With the addition of the new accelerated pathways, VCU nearly doubles the number of programs to more than 40 fast-track opportunities. As a result, more students will be able to save time and money in their pursuit of an undergraduate and graduate degree.
“This past year has shown the importance of being creative and flexible with our academic offerings,” said Gail Hackett, Ph.D., provost and senior vice president for academic affairs. “These additional accelerated programs allow us to better meet our students’ needs and support them as they advance their careers, with minimal debt and on their own timelines.”
Expanding VCU’s fast-track program offerings represents one piece of a larger strategic effort, led by academic affairs, to provide students additional ways to build the knowledge, skills and abilities they need to advance their careers.
“We want to think beyond just a degree itself, and instead about the array of credentials and competencies students need to be successful,” said Deborah Noble-Triplett, Ph.D., senior vice provost for academic affairs. “Accelerated programs, as well as alternative digital credentials, stackable credentials and enhanced certificate programs, are ways we can provide students with the flexibility to build these competencies without compromising content or quality, allowing students to attain the degree or credential in a shorter increment of time.”

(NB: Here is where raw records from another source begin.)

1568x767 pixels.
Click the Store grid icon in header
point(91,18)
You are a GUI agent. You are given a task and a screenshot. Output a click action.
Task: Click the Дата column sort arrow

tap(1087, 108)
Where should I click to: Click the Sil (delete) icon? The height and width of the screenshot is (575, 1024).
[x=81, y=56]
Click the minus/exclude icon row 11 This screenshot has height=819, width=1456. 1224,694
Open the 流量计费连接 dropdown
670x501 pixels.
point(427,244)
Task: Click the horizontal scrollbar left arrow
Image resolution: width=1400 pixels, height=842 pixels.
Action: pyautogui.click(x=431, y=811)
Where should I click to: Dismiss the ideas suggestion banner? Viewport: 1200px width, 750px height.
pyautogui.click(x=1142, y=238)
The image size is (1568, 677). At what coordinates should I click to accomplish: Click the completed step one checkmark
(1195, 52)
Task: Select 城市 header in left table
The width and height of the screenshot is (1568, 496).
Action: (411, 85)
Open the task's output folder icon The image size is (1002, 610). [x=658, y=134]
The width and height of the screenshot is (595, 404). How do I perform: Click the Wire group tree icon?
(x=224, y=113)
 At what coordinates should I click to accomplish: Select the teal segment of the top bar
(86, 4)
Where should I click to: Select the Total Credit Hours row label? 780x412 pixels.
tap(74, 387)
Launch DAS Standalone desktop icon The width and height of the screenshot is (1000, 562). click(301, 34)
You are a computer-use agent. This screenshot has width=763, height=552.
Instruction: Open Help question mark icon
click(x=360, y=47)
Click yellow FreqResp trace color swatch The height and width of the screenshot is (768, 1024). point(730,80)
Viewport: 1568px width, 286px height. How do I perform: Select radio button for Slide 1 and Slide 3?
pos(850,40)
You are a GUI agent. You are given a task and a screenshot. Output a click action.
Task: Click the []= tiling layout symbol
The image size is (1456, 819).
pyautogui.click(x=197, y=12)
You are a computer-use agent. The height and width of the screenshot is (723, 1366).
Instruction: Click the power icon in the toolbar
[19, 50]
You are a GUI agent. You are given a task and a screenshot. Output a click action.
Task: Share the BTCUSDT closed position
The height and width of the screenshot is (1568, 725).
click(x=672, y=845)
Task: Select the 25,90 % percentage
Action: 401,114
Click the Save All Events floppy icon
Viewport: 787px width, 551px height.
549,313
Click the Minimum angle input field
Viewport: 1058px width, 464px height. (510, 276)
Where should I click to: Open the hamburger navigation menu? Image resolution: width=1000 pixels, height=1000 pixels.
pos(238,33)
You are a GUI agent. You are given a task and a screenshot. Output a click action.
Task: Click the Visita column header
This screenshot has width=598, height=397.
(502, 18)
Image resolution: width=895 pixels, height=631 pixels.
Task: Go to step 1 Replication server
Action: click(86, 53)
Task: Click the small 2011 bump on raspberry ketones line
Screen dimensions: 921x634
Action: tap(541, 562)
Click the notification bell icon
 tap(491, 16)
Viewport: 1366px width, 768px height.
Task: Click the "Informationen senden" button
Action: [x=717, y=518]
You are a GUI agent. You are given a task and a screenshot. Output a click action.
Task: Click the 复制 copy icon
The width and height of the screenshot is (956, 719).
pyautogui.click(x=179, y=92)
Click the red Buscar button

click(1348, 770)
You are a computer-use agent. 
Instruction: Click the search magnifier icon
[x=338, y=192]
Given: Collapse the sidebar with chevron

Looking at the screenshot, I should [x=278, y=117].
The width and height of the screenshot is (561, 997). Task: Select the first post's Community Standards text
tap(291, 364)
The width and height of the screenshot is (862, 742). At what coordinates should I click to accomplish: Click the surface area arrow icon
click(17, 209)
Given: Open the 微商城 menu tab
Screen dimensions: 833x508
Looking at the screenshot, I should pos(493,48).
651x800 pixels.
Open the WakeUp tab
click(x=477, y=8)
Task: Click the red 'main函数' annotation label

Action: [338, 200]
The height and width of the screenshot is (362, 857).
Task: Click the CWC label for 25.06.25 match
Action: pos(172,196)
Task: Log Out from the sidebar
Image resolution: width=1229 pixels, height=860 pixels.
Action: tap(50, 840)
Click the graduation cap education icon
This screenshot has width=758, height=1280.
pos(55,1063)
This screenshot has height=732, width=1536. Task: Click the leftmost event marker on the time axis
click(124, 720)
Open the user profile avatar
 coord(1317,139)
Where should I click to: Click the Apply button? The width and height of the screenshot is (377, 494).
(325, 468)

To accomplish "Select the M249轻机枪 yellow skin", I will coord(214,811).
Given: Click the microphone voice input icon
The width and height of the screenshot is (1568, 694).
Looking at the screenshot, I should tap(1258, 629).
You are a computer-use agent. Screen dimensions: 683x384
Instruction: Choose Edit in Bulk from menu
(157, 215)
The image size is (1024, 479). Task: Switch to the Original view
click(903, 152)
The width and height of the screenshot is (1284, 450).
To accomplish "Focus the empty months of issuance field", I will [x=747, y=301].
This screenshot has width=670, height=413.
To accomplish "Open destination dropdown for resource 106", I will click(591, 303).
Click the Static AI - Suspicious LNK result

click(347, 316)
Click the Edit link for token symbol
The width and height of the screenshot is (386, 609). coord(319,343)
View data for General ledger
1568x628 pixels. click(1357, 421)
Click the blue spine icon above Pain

In the College of Humanities and Sciences, 12 accelerated opportunities are being added. They include options in chemistry, English, math and exercise science that will offer bachelor’s and master’s degrees in the same field.
The offerings also include accelerated options that will allow students to combine different areas of study. In the School of World Studies, undergraduate students will be able to pursue a bachelor’s degree in foreign language, concentrating in French, German or Spanish, and then go on to earn a master’s in business with a concentration in marketing management from the School of Business. Another option will offer students pursuing a bachelor’s degree in psychology to seek a master’s in counselor education from the School of Education.
“Master’s degrees are associated with many important benefits for our students, including higher salaries after graduation and more job and advancement opportunities within careers,” said Joshua Langberg, Ph.D., associate dean for research and operations in the College of Humanities and Sciences. “Further, master’s degrees allow students to specialize, which provides them with the skills needed to engage in careers more closely aligned with their interests and passions.”
The new accelerated opportunities reflect VCU’s recognition that education can be costly and that student debt loads are rising, Langberg said. “Accelerated bachelor’s to master’s programs allow students to graduate more quickly with a master’s degree, reducing the tuition burden and helping them move quickly into higher-paying jobs,” he said.
Four new accelerated pathways will launch in the School of Business in the following areas: decision analytics, supply chain management, finance and information systems.
The School of the Arts is adding two accelerated opportunities. One offers a B.A. in art history and leads to a master’s degree in art history, and the other offers a B.A in fashion with a concentration in fashion merchandising that leads to a master’s in business with a concentration in marketing management.
The L. Douglas Wilder School of Government and Public Affairs is launching two accelerated options in its criminal justice program. Criminal justice majors concentrating in either forensic crime scene investigation or justice will have an opportunity to go on to obtain a master’s degree in criminal justice.
The new opportunities will join existing accelerated bachelor’s to master’s degree programs in the College of Engineering, the College of Health Professions, the College of Humanities and Sciences, the School of Business and VCU Life Sciences.
Accelerated bachelor’s to master’s programs share undergraduate and graduate level courses, meaning that an undergraduate student in their senior year would be able to take graduate level courses, with up to 12 credits counting toward both degrees. This significantly reduces the amount of time and cost to complete the two degrees.
“Creating these accelerated programs has taken a team effort: I appreciate the collective work of the schools and colleges on this initiative,” Noble-Triplett said. “As we continue to share the vision for a more innovative and robust set of options for students to achieve their academic goals, faculty in the schools and colleges have responded with decisive action. We are excited about the progress we have made over the last year, and look forward to what is yet to come.”
Students are typically identified as eligible for an accelerated opportunity at the beginning of their junior year. Students are required to be at or above a certain grade point average to be eligible.
This spring and fall, accelerated programs across VCU will work to identify interested and eligible students and advise them about which graduate level courses to take.